--- Short exercise 1 ---
Translate this sentence from the excerpt about The X-Files episode into Spanish: "It premiered on the Fox network on January 21, 2001."
--- Short exercise 2 ---
Format the lines of the entries from the line containing "Toggle visibility eye for legs folder" through the end of the entries as a JSON list of strings, one string per line, skipping blank lines and leaving out the pictures.

--- Excerpt provided ---

=======

List of The X-Files episodes

"Badlaa" is the tenth episode of the eighth season of the American science fiction television series The X-Files. It premiered on the Fox network on January 21, 2001. The episode was written by John Shiban and directed by Tony Wharmby. "Badlaa" is a "Monster-of-the-Week" story, unconnected to the series' wider mythology. The episode received a Nielsen rating of 7.3 and was viewed by 11.8 million viewers. Overall, the episode received mostly negative reviews from critics.

The series centers on FBI special agents Dana Scully (Gillian Anderson) and her new partner John Doggett (Robert Patrick)—following the alien abduction of her former partner, Fox Mulder (David Duchovny)—who work on cases linked to the paranormal, called X-Files. When a mystic smuggles himself out of India, Scully and Doggett give chase as his murderous spree starts terrorising two families in suburban Washington, D.C. But Scully soon comes upon a crisis of faith when she realises how dissimilar her techniques are from those of Mulder, even as she tries to be the believer.

"Badlaa" was inspired by stories of Indian fakirs as well as the idea of someone asking for money actually being "a bad guy." Gurdeep Roy, a noted stuntman better known as Deep Roy, was chosen to play the part of the antagonistic beggar. The episode's title means "retort" or "revenge" in Hindi.

Plot[edit]

At the Sahar International Airport in Mumbai, India, an American businessman dismissively makes his way past a paraplegic beggar. Later, while using the airport's toilet, the businessman is pulled out of the stall violently by the beggar that he passed earlier. Later, the man checks into a Washington, D.C. hotel and sits down on his bed. Soon, blood streams out of his bodily orifices.

=======

--- Collected data entries ---
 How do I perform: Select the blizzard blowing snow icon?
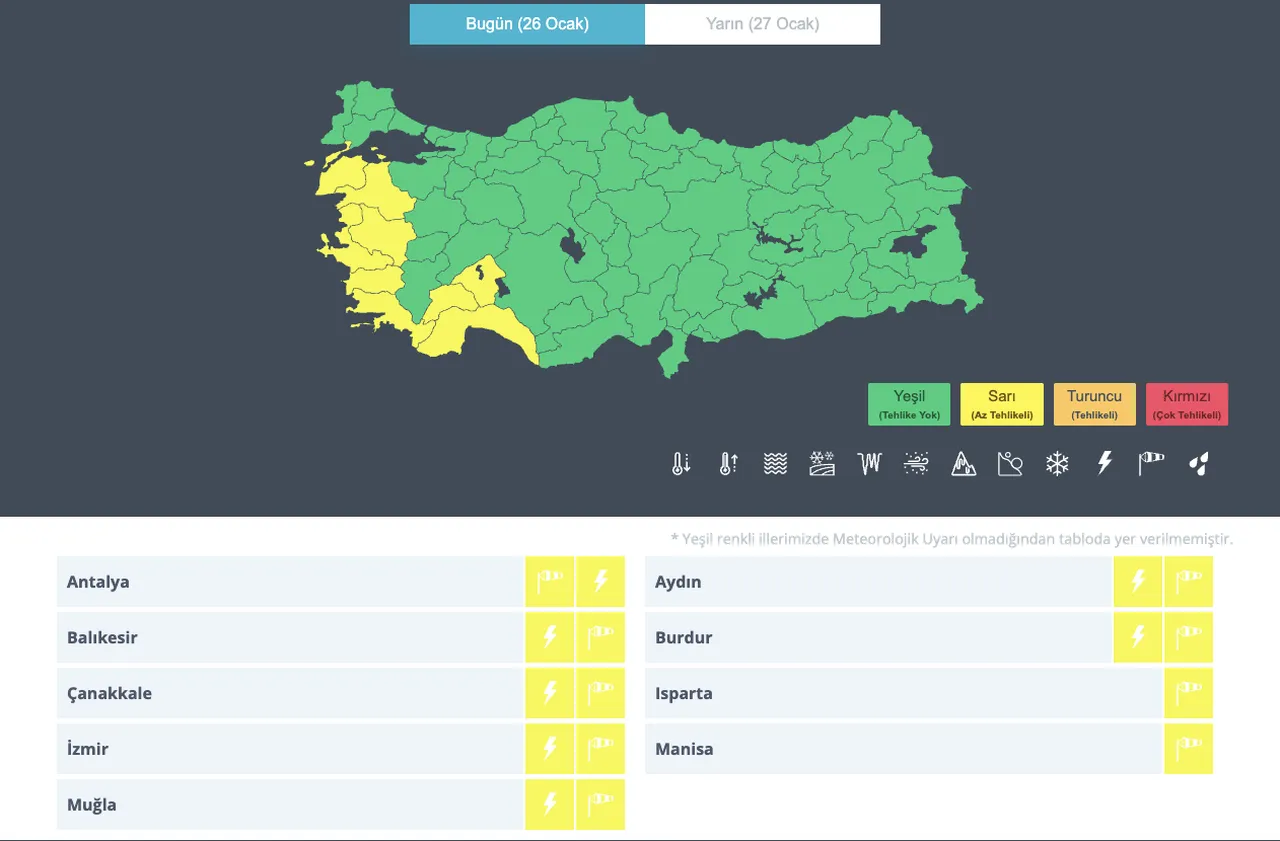coord(915,463)
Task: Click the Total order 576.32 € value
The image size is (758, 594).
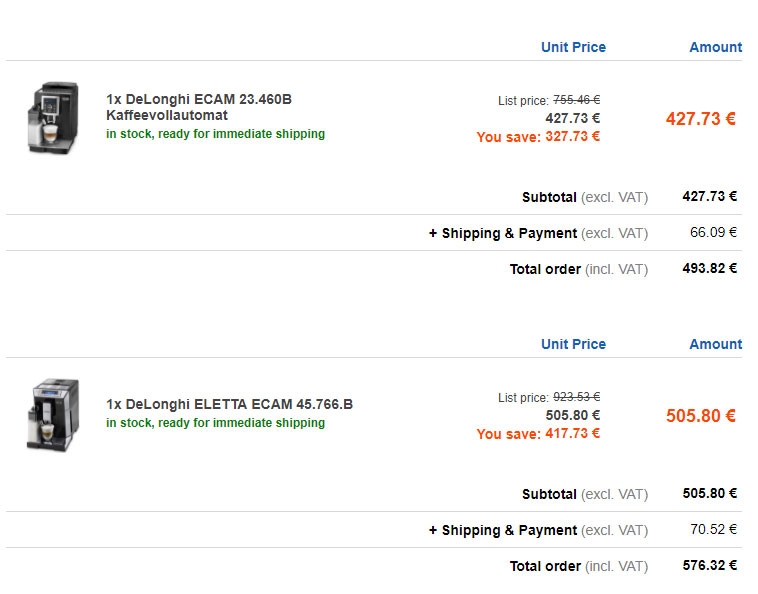Action: (710, 565)
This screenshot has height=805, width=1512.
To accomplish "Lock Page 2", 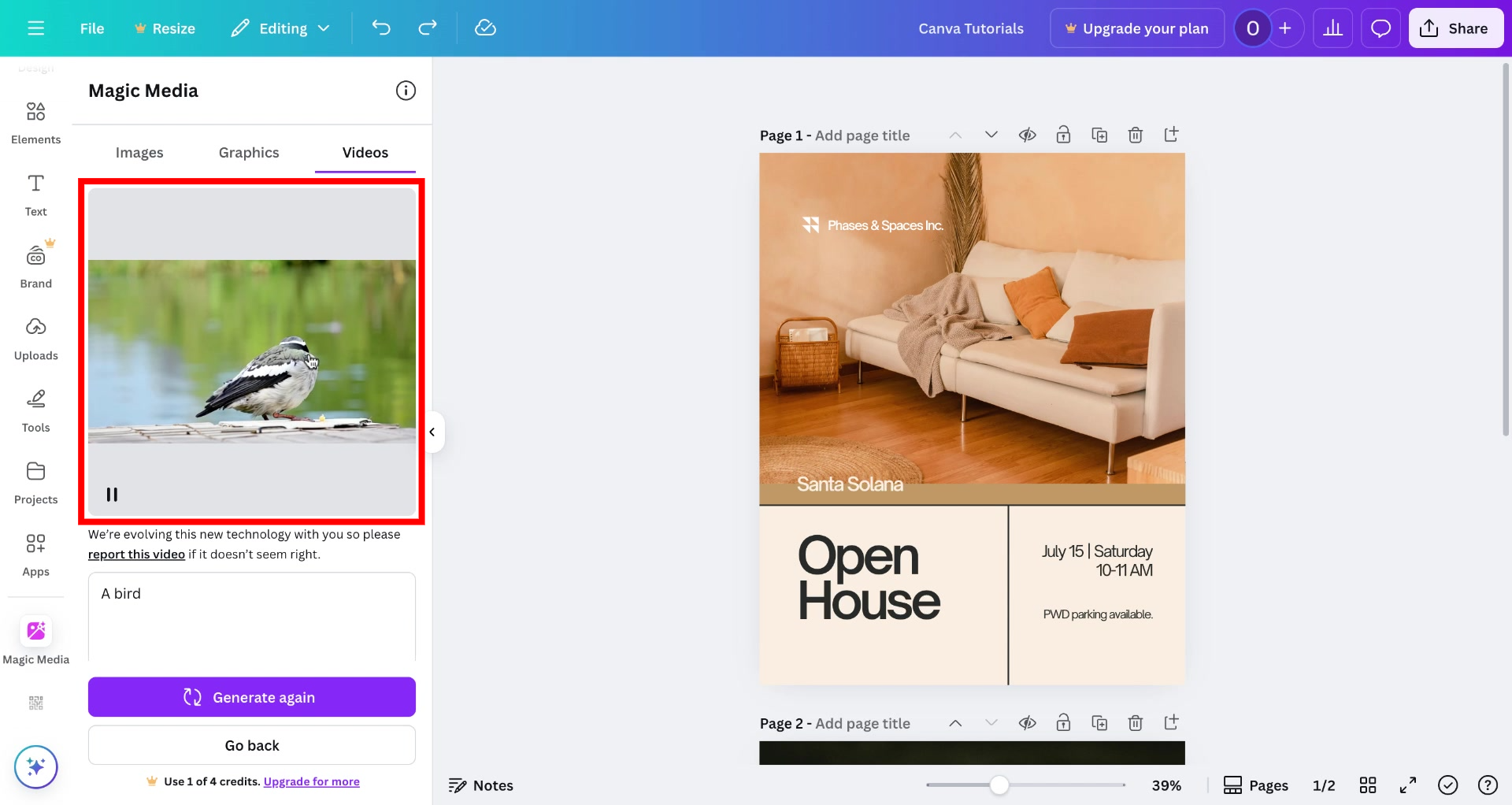I will click(1063, 722).
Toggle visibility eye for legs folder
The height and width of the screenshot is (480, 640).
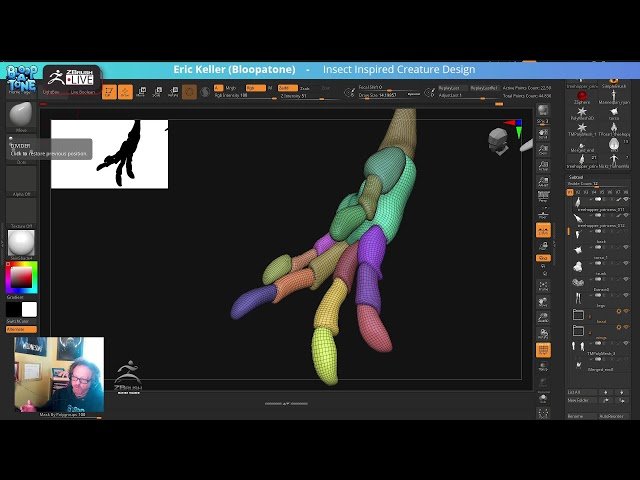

=======

--- Worked solution 1 ---
Se estrenó en la cadena Fox el 21 de enero de 2001.

--- Worked solution 2 ---
[
  "Toggle visibility eye for legs folder",
  "The height and width of the screenshot is (480, 640)."
]